- [Exercise aim]: Go through the records below line by line. Count the lines with "computer" and give the count alone.

- [Information shown]:
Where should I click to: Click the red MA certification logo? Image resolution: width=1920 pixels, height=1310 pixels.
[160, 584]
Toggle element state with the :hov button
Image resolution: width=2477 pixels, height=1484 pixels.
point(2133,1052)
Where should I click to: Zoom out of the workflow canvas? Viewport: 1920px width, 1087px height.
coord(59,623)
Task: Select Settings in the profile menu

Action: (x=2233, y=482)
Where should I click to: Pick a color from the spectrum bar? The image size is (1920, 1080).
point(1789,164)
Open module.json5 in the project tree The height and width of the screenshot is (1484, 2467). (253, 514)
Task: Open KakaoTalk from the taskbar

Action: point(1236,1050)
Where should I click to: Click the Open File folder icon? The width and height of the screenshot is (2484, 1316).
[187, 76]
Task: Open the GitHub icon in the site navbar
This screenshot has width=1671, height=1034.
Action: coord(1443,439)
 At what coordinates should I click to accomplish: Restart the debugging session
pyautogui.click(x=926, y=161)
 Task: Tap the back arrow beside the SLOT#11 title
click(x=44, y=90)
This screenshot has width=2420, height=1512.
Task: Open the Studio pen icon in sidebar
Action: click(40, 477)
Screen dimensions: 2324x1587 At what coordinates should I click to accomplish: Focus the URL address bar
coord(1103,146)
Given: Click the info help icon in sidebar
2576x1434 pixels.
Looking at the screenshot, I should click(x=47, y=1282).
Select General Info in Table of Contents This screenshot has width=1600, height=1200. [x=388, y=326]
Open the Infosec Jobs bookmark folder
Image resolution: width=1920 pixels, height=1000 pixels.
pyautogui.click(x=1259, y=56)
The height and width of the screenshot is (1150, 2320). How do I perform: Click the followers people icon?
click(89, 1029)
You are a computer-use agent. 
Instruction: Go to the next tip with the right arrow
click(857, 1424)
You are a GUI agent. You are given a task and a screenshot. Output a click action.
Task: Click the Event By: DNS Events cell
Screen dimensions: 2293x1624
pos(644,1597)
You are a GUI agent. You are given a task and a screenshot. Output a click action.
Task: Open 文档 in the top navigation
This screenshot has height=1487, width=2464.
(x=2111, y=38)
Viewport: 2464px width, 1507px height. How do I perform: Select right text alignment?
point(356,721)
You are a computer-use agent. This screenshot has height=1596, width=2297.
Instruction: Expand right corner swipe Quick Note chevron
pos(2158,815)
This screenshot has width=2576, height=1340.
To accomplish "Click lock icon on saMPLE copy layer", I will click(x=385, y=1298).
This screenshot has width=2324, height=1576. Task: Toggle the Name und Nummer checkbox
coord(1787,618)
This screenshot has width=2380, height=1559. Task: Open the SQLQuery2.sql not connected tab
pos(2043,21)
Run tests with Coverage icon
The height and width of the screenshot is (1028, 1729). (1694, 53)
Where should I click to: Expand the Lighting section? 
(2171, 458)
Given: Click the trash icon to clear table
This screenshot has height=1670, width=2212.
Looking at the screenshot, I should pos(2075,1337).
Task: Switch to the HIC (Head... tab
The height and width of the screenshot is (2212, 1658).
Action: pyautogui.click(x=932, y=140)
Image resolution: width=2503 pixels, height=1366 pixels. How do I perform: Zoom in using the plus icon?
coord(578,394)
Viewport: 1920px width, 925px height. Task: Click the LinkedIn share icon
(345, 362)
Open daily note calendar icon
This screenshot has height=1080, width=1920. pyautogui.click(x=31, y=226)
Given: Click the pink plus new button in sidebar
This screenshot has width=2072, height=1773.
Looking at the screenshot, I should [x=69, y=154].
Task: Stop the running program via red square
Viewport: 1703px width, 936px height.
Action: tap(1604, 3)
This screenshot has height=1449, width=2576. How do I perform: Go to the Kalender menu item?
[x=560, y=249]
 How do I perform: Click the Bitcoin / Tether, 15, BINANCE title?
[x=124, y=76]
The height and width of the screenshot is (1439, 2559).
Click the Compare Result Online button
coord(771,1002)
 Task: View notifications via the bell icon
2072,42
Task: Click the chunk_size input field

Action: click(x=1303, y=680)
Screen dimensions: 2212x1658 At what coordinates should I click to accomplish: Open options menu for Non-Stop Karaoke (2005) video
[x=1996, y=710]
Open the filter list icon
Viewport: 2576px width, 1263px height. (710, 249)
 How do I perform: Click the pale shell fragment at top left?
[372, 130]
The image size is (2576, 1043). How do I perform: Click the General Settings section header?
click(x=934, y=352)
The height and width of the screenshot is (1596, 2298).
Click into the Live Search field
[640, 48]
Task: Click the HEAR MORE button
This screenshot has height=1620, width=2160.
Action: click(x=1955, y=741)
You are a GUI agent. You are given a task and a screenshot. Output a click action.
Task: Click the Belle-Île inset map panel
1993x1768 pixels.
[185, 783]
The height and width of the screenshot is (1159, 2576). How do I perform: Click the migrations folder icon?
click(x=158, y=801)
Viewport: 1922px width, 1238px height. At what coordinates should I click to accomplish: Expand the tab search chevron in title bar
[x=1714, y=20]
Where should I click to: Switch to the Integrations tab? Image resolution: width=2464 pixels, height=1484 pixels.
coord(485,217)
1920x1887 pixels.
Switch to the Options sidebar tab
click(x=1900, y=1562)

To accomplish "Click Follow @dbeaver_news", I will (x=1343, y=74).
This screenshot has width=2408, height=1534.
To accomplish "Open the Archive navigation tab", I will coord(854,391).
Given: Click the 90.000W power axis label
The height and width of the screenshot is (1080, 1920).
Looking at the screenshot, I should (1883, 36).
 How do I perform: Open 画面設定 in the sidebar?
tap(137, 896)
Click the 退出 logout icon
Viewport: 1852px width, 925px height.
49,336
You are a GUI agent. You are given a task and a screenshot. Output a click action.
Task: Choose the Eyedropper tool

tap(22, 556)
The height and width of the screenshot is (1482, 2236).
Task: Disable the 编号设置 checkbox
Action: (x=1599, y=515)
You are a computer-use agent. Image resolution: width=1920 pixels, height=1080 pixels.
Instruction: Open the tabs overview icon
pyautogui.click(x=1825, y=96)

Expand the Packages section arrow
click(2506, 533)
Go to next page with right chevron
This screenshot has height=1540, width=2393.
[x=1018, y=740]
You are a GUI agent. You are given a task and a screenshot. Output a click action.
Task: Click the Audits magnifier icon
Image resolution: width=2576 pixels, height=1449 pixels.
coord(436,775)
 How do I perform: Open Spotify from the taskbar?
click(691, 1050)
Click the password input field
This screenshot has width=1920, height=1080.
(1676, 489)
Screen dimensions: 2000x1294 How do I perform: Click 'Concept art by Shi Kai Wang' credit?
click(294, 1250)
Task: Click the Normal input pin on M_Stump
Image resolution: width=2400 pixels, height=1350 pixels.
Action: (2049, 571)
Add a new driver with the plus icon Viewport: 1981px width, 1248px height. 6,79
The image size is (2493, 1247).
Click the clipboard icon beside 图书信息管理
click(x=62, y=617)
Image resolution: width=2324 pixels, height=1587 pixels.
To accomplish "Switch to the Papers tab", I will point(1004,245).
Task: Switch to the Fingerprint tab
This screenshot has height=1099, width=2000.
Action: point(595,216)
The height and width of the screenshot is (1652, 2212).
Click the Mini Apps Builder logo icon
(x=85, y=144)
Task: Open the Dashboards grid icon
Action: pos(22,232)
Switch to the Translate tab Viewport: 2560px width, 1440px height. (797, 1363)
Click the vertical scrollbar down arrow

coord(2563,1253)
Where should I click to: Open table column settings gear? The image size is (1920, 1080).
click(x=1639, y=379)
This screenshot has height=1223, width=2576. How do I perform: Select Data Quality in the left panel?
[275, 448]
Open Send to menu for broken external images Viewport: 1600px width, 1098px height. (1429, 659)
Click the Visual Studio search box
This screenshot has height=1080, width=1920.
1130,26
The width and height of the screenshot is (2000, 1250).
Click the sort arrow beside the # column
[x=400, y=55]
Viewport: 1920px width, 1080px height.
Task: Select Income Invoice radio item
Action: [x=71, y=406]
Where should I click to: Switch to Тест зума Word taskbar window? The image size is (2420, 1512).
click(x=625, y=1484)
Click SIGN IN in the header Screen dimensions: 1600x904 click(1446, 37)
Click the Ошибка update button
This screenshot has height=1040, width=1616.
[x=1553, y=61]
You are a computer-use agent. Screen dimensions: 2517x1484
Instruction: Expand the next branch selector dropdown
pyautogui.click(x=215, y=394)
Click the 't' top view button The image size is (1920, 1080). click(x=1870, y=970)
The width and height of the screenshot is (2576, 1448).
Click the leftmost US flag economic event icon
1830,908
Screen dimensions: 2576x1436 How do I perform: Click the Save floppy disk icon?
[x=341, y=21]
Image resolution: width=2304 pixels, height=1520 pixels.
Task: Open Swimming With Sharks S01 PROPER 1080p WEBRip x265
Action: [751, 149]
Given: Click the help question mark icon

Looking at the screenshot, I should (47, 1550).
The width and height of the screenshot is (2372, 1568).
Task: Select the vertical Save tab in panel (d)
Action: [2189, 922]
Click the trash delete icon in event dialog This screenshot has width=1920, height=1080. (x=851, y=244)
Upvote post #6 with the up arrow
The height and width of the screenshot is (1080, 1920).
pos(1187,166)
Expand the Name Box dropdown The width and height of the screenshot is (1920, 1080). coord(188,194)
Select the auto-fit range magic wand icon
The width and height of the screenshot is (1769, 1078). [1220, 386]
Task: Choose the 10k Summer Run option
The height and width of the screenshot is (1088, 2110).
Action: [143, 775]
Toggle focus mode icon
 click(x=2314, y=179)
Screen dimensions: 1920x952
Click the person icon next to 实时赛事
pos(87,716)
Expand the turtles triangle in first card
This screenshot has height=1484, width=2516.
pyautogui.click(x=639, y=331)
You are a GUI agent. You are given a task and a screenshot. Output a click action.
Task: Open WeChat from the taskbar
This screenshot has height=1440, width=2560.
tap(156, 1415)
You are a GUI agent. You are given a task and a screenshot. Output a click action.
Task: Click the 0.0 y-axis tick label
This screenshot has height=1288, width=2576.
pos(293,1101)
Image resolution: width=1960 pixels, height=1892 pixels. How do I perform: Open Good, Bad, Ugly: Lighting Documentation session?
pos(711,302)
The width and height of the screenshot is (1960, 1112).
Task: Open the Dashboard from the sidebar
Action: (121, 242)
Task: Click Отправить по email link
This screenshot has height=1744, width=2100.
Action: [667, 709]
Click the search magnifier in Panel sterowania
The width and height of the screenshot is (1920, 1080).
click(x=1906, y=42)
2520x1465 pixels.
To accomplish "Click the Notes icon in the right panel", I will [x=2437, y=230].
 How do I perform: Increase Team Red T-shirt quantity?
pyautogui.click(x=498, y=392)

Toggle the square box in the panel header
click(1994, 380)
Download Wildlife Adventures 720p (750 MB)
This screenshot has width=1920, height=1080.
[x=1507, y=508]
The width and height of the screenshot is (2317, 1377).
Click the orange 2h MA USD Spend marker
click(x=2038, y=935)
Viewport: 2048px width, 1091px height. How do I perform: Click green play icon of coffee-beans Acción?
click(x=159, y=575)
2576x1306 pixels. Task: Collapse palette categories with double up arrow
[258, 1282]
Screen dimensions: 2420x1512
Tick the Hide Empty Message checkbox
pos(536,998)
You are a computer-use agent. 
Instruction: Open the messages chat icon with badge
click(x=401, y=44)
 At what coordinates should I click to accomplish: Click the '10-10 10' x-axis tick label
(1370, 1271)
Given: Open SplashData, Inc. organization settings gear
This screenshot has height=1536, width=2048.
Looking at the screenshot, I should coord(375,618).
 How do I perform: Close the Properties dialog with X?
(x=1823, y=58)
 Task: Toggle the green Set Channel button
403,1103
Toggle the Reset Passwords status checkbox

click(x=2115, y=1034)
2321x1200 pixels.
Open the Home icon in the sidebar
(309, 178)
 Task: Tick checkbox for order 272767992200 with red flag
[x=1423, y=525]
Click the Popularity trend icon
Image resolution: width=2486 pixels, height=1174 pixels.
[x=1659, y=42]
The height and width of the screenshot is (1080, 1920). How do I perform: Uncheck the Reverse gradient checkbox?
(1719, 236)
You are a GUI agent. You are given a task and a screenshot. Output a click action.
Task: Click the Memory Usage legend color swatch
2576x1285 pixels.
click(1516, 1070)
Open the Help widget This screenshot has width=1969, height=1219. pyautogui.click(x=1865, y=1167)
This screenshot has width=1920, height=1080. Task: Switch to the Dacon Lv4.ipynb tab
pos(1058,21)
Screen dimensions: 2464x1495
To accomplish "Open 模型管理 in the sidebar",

- [Answer for the task]: 5